Comparative efficacy of acellular pertussis vaccines: An analysis of recent trials

Diphtheria-tetanus-acellular pertussis vaccines have been licensed in the United States since 1991. Compared with the whole cell pertussis component diphtheria-tetanus-pertussis vaccine, the diphtheria-tetanus-acellular pertussis vaccines were found in reactogenicity and immunogenicity studies to be immunogenic with respect to their specific antigen content and to be associated with less severe and less frequent adverse reactions. A case definition of pertussis was developed by the World Health Organization for use in vaccine efficacy trials, but this definition eliminates some laboratory-confirmed cases from efficacy calculations.
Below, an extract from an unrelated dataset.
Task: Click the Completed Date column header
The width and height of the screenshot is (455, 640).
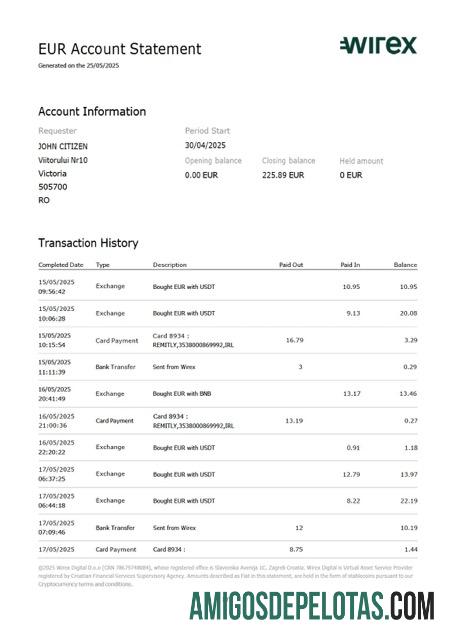Action: [61, 265]
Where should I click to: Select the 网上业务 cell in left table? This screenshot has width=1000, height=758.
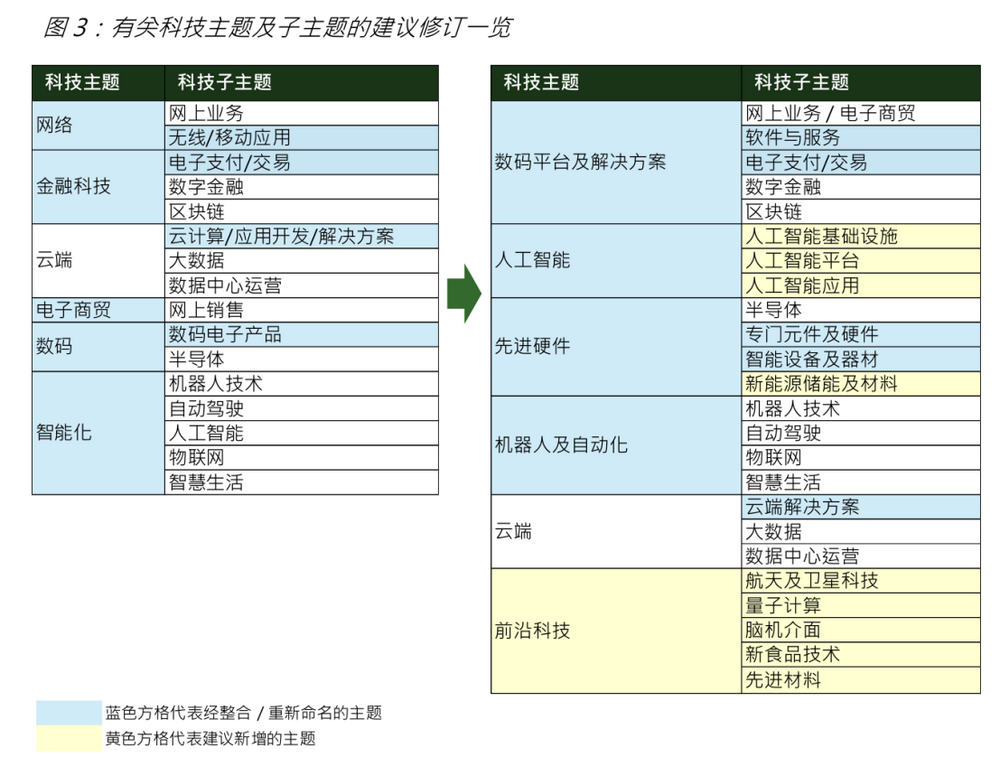click(x=301, y=113)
Because these cases are more common in vaccinees than in controls, vaccine efficacy appears better than it truly is whereas less effective vaccines seem comparable with their more effective counterparts. In addition observer bias may contribute to the appearance of enhanced efficacy of the less effective vaccines, which tend to prevent typical but not mild disease. When analyzing efficacy based on prevention of laboratory-confirmed pertussis with cough greater than or equal to 7 days, single component pertussis toxin (PT) toxoid vaccines were found to be less effective than two-component PT toxoid/filamentous hemagglutinin vaccines, and three- or four-component vaccines containing pertactin in addition to PT toroid and filamentous hemagglutinin were more effective than either the single-component or two-component vaccines.